Blizzard Of 1888/Poem From The Archives
Blizzard of 1888
We thought the first heat was back
in the city, and we would soon be sharing
shadows again. But winter isn’t done here.
You kiss my throat, coast my cold body
with your warm tongue, while I work
at getting some hot water for coffee.
Children outside in the hall, lips stuck
to stair railings, and pipes that skirt
the building, cry, while parents defrost
sensitive flesh and tug.
You take out the letters I sent you,
tied with a piece of softened leather.
I see the dot of dried blood on each one.
I always pricked my middle finger,
the one you liked to grip.
We talk about the year we were
both novelists. The year all we did
was make protein hot. The year we slept,
your razor sharp ankles against my thighs.
The year we acted as is we had glass eyelids,
fearing one would run away from the other.

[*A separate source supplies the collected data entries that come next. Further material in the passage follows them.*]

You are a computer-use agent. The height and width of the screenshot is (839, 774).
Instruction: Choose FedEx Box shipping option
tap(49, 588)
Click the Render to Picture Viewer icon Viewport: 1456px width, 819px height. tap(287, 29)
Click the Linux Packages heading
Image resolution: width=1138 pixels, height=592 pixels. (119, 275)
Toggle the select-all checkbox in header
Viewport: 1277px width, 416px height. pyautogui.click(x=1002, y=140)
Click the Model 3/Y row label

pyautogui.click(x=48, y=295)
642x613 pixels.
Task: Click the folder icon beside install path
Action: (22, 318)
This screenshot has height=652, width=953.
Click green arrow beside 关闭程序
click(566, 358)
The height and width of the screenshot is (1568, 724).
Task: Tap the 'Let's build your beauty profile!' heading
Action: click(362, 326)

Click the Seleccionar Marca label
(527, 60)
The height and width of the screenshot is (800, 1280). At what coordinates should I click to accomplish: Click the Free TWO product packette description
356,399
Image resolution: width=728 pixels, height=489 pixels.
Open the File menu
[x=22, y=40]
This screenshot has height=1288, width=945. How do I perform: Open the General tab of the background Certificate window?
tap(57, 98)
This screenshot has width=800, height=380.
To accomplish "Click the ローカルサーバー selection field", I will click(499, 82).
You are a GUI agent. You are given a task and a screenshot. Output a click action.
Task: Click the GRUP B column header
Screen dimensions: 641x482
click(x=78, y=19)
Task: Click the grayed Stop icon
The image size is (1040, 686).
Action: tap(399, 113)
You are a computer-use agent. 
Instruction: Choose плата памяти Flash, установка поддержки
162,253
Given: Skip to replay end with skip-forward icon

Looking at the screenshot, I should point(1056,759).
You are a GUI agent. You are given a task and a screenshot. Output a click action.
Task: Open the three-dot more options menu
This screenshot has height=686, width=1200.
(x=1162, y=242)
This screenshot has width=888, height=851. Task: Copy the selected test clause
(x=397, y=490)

We both ache everywhere. Our keen
mouths are closed, trying to retain
every morsel of warmth.
Someone’s skull smacks the sidewalk.
It must be the one concrete square
where snow hasn’t drifted.
The Egyptian down the hall is wailing
for sand dunes and baking sun. Outside
snow is like sheets being buffered by wind.
I imagine a tomato, skin and flesh warmed
on the vine. We realise we could swallow,
the horizon it is so small.
You say my thighs are as cold and white
as the flesh of a chilled coconut,
and guide me to the bed again to get warm.